***** Provided data *****

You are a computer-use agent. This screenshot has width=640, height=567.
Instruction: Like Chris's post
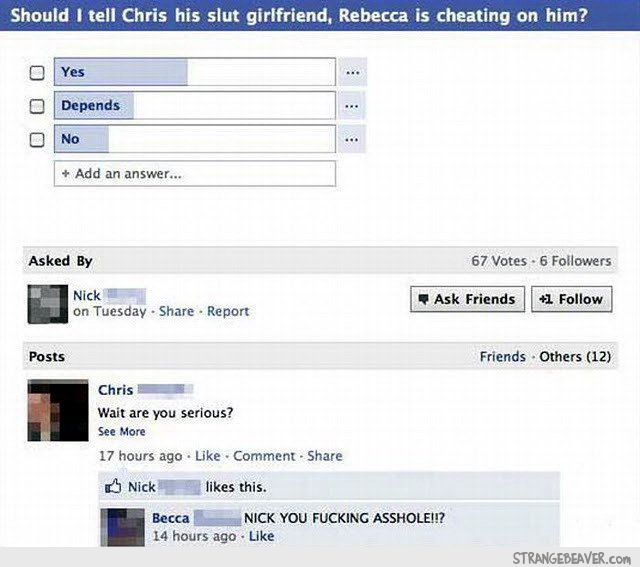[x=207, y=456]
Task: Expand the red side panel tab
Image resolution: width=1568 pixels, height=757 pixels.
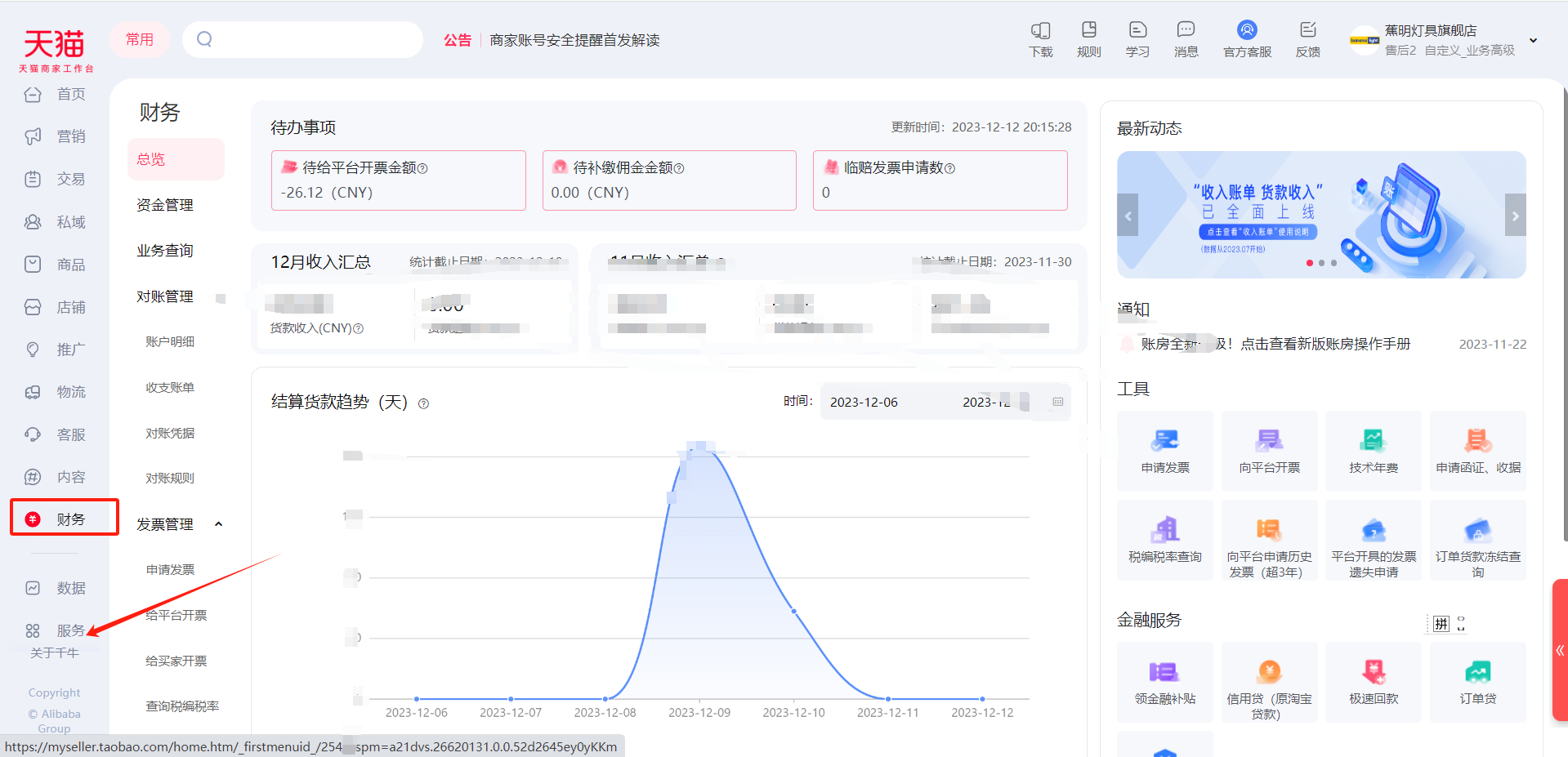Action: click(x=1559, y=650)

*****

# Task details
Revise the material above so that "screenshot" reads "screen capture", leaving every other word as it is, and leave the pictures out of your answer.

# Full answer
You are a computer-use agent. This screen capture has width=640, height=567.
Instruction: Like Chris's post
[x=207, y=456]
Task: Expand the red side panel tab
Image resolution: width=1568 pixels, height=757 pixels.
Action: click(x=1559, y=650)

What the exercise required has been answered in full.